Projets en cours de financement :

Projet SOLIDARIBAT
10644604_747572215309857_653549718866203084_o

Solidaribat est un projet solidaire qui résulte d’un partenariat entre la formation en apprentissage « Intelligence du Bâtiment » de Polytech Orléans et notre association. Cette collaboration, initiée en 2013 par Monsieur Jean-Damien MARTIN et 5 autres apprentis ingénieur en Intelligence du Bâtiment de l’université d’Orléans, a pour but d’apporter un soutien technique mais également d’intégrer des énergies renouvelables à la maison des enfants Ptea Clara.

En 2014/2015, le projet portait sur la mise en place d’un système de pompage par l’énergie solaire de l’eau d’un puits pour fournir l’eau courante dans nos locaux.

Pour 2015/2016, le nouveau groupe d’étudiants travaillera à la réfection de l’électricité (tenant compte de l’instabilité électrique) et à la mise en place de panneaux solaires pour soutenir l’alimentation électrique de la structure. Dans le même temps, une étude sur le rafraîchissement dans les dortoirs et la pouponnière sera faite.

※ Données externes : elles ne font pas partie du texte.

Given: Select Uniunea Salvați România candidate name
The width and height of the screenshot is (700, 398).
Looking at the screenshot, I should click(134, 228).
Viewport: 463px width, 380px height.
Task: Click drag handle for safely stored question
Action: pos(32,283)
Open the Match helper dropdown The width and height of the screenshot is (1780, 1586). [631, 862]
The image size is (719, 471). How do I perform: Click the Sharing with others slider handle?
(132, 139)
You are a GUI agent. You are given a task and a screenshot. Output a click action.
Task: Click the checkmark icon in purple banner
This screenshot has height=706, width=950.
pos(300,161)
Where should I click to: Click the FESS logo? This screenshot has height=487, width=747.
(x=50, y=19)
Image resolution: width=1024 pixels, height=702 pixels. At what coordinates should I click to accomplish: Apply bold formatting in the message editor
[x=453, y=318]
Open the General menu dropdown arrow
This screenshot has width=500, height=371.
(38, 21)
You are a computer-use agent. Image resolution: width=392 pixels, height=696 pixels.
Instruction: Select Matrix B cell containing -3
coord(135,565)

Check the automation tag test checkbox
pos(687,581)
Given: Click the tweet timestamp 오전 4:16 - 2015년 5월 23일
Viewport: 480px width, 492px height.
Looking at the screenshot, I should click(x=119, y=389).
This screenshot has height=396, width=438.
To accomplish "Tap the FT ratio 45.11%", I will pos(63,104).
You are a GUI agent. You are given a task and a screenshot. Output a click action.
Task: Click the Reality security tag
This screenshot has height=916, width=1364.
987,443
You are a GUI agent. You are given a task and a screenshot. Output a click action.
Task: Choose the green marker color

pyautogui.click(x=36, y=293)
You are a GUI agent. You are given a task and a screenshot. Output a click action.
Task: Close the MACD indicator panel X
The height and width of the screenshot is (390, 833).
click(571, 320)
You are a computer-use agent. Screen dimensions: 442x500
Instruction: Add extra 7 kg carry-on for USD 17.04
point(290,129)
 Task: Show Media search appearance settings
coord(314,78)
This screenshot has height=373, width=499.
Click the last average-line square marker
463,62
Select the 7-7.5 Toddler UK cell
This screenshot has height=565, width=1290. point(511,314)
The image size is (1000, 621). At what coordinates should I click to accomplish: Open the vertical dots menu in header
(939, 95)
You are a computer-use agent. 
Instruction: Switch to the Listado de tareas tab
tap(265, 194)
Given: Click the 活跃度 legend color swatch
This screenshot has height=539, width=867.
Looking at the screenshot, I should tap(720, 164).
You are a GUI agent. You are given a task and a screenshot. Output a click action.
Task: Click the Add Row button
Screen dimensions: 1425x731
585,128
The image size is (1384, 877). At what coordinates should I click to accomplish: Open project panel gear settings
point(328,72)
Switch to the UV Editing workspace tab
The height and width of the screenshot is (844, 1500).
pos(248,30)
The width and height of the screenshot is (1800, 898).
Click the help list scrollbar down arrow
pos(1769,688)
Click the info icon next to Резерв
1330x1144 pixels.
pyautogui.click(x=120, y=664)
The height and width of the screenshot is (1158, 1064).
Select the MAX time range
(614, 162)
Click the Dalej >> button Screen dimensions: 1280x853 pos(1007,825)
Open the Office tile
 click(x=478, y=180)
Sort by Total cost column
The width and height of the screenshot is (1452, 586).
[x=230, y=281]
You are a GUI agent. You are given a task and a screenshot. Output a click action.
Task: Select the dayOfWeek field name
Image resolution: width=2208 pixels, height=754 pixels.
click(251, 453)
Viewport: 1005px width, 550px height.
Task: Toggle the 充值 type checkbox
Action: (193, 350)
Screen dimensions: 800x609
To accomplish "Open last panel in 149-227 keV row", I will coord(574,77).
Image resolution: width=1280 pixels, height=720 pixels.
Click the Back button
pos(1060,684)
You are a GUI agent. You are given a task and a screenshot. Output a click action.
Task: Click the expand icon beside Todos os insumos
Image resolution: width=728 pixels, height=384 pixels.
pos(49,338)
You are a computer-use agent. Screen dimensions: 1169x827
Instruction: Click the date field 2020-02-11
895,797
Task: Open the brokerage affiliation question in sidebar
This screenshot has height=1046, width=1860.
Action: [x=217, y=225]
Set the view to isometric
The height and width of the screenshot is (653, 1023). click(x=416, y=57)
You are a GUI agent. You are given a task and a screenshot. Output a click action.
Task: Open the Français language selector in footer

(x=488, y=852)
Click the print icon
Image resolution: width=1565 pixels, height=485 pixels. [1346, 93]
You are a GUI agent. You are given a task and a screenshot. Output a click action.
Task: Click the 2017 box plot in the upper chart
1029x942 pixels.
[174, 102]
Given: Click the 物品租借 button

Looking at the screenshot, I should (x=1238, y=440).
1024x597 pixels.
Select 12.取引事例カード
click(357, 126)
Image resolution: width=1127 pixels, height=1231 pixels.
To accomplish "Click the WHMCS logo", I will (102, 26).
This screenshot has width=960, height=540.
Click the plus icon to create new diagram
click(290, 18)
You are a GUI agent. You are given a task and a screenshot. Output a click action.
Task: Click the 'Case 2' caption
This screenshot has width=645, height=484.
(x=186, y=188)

Ce partenariat doit s’inscrire dans la durée.

Si vous aussi souhaitez prendre part à ce projet, nous vous invitons à télécharger et prendre connaissance du projet en cliquant sur :
dossier partenariat Solidaribat
Facebook : https://www.facebook.com/solidaribat/?fref=ts
Site internet Solidaribat : http://solidaribat.wix.com/solidaribat

 

Le parrainage scolaire communautaire

L’association soutient la scolarité d’enfants défavorisés dont les parents manquent de moyens. Nous leur fournissons tout le matériel nécessaire pour se rendre et étudier à l’école de Tareap Daounsô (voir onglet parrainage scolaire communautaire). Cette action vient également en aide aux familles grâce au don mensuel de produits de première nécessité.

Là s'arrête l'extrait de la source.